Excerpted text:
+ + + + +

The more I studied and read about food the more I realized I was suffering from a form of the omnivore's dilemma. This is a big name for a very old problem. Human beings are omnivores. That means we eat plants, meat, mushrooms—just about anything. But because we are omnivores we have very little built-in instinct that tells us which foods are good for us and which aren't. That's the dilemma—we can eat anything, but how do we know what to eat? The omnivore's dilemma has been around a long time. But today we have a very modern form of this dilemma. We have a thousand choices of food in our supermarkets, but we don't really know where our food comes from. As I discovered, just finding out how our potatoes are grown might scare you off french fries for the rest of your life. In the past, people knew about food because they grew it or hunted it themselves. They learned about food from their parents and grandparents. They cooked and ate the same foods people in their part of the world had always eaten. Modern Americans don't have strong food traditions. Instead we have dozens of different "experts" who give us lots of different advice about what to eat and what not to eat. It's one thing to be crazy about food because you like to eat. But I found I was going crazy from worrying about food. So I set out to try to solve the modern omnivore's dilemma. I decided to become a food detective, to find out where our food comes from and what exactly it is we are eating. My detective work became the book you now hold in your hands.
As a food detective, I had to go back to the beginning, to the farms and fields where our food is grown. Then I followed it each step of the way, and watched what happened to our food on its way to our stomachs. Each step was another link in a chain—a food chain.
A food chain is a system for growing, making, and delivering food. In this book, I follow four different food chains. Each one has its own section. They are:
Industrial This is where most of our food comes from today. This chain starts in a giant field, usually in the Midwest, where a single crop is grown—corn, or perhaps soybeans—and ends up in a supermarket or fast-food restaurant.
Industrial Organic This food is grown on large industrial farms, but with only natural fertilizers, and natural bug and weed control. It is sold in the same way as industrial food.

+ + + + +

Exercise data:
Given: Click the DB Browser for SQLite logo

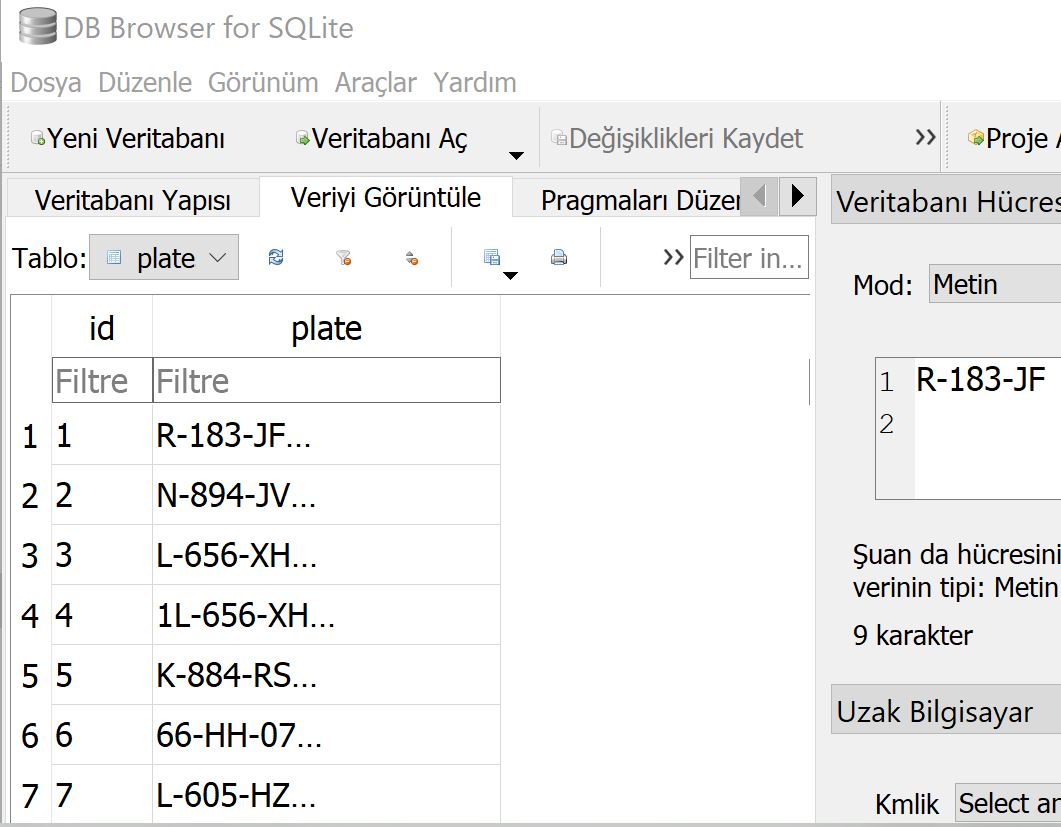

+ + + + +

What to do:
[A] Name the three things the food chains text gives as examples of what omnivores eat.
[B] Resume the text about food chains, starting after its description of the Industrial Organic chain.
The listing is not needed for what comes next.

Answers for this exercise:
[A] Plants, meat, and mushrooms.

[B]
Local Sustainable This is food grown on small farms that raise lots of different kinds of crops and animals. The food from the farm doesn't need to be processed, and it travels a short distance—to a farmer's market, for example—before it reaches your table.
Hunter-Gatherer This is the oldest type of food chain there is. It's hardly a chain at all, really. It is made up simply of you, hunting, growing, or finding your food.
All these food chains end the same way—with a meal. And so I thought it important to end each section of the book with a meal, whether it was a fast-food hamburger eaten in a speeding car, or a meal I made myself from start to finish.
When I was ten years old, I started my own "farm" in a patch of our backyard. From that age until now, I have always had a vegetable garden, even if only a small one. The feeling of being connected to food is very important to me. It's an experience that I think most of us are missing today. We're so confused about food that we've forgotten what food really is—the bounty of the earth and the power of the sun captured by plants and animals. There were parts of this book that were difficult to write, because the facts were so unpleasant. Some of those facts might make you lose your appetite. But the point of this book is not to scare you or make you afraid of food. I think we enjoy food much more if we take a little time to know what it is we're putting in our mouths. Then we can really appreciate the truly wonderful gifts that plants and animals have given us. To me, that's the point of this book, to help you rediscover the pleasures of food and learn to enjoy your meals in a new way.